Through the consultation process in designing the RFP this area of CAR-T and other engineered immune cells has been identified as a high priority for further investigation through the new FLF CURE FL Awards because of the success so far in this treatment area. Projects that make existing immune cells more effective in eradicating FL cells may be considered as well. There are many programmes currently focusing on CAR-T, but the FLF CURE FL Awards is different as it is asking for proposals only in relation to FL and only where there is a near term real world application that can have a direct clinical impact on improving outcomes of FL patients.

Why targeted therapies?

Targeted therapies are cancer treatments that use drugs to target specific genes and proteins that are involved in the growth and survival of cancer cells. Advances in understanding the biology of FL have shown a unique dependence of FL on epigenetic changes, meaning how a cell controls what genes are expressed rather than simply mutations in direct cancer-causing genes.
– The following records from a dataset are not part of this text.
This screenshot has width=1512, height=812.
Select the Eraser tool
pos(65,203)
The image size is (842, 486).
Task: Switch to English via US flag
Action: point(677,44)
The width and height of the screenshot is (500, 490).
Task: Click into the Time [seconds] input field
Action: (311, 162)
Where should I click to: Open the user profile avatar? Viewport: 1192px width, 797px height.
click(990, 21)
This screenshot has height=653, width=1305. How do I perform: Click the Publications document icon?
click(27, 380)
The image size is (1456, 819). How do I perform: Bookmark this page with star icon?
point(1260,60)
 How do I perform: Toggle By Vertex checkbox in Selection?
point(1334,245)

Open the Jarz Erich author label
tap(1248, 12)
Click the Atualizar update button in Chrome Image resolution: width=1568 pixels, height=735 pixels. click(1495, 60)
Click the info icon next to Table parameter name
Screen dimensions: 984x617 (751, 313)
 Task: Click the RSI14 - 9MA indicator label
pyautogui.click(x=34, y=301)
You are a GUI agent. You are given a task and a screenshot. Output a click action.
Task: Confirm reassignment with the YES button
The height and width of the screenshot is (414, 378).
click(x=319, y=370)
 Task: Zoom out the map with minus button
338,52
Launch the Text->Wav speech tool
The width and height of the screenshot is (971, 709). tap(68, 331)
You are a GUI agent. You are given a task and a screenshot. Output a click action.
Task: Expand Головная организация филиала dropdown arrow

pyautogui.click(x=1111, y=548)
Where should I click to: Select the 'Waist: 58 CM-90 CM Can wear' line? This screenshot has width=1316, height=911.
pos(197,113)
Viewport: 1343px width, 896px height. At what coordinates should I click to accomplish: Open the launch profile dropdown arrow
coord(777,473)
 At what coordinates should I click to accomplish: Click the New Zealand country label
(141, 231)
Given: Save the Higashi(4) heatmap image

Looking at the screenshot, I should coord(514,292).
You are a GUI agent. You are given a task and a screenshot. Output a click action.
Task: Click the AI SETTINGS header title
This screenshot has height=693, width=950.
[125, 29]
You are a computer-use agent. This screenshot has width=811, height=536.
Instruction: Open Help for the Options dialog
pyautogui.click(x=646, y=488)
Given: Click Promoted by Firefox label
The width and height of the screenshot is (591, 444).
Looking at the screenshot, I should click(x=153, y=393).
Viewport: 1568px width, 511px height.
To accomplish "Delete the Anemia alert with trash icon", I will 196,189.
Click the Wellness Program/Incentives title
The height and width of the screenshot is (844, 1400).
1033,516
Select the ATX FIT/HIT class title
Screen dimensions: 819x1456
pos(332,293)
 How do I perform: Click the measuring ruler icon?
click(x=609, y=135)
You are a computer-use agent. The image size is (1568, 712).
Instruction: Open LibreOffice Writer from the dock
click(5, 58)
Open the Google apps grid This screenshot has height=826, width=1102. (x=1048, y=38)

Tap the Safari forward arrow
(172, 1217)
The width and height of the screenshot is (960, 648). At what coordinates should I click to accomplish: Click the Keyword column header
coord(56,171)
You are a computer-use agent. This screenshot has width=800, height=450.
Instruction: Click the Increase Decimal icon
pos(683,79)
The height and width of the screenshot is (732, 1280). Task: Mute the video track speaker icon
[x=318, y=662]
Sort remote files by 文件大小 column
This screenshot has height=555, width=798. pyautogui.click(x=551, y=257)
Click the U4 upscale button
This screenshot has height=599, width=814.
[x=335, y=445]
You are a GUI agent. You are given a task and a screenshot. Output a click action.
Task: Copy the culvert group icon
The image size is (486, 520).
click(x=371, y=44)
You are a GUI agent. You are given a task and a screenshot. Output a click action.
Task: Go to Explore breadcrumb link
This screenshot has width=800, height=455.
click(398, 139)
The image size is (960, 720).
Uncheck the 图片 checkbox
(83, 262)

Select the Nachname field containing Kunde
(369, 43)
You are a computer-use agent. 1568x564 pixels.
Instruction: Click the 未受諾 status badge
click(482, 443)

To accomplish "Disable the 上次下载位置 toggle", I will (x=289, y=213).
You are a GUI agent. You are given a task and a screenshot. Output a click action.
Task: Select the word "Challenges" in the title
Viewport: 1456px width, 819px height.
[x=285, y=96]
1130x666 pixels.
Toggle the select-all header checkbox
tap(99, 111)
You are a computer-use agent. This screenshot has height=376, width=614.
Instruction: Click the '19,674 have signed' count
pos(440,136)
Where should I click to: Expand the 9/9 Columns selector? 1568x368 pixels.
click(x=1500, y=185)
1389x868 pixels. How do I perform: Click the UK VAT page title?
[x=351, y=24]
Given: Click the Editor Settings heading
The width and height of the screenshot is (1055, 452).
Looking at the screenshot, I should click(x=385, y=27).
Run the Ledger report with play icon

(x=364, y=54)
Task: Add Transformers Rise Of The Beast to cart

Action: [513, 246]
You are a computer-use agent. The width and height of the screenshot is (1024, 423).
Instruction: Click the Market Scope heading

This has led directly to a recent drug approval in FL for a targeted therapy called tazemetostat.

Through the work to develop the award a combination of epigenetically targeted therapies was identified as a priority area of focus that might advance the field, but more work needs to be done before we can individualize a given drug for a given patient. This is an area with great potential that because of the complexities has had little investment in for FL and so the FLF have prioritised it within the FLF CURE FL Awards programme to provide support to develop new epigenetic agents and combinations.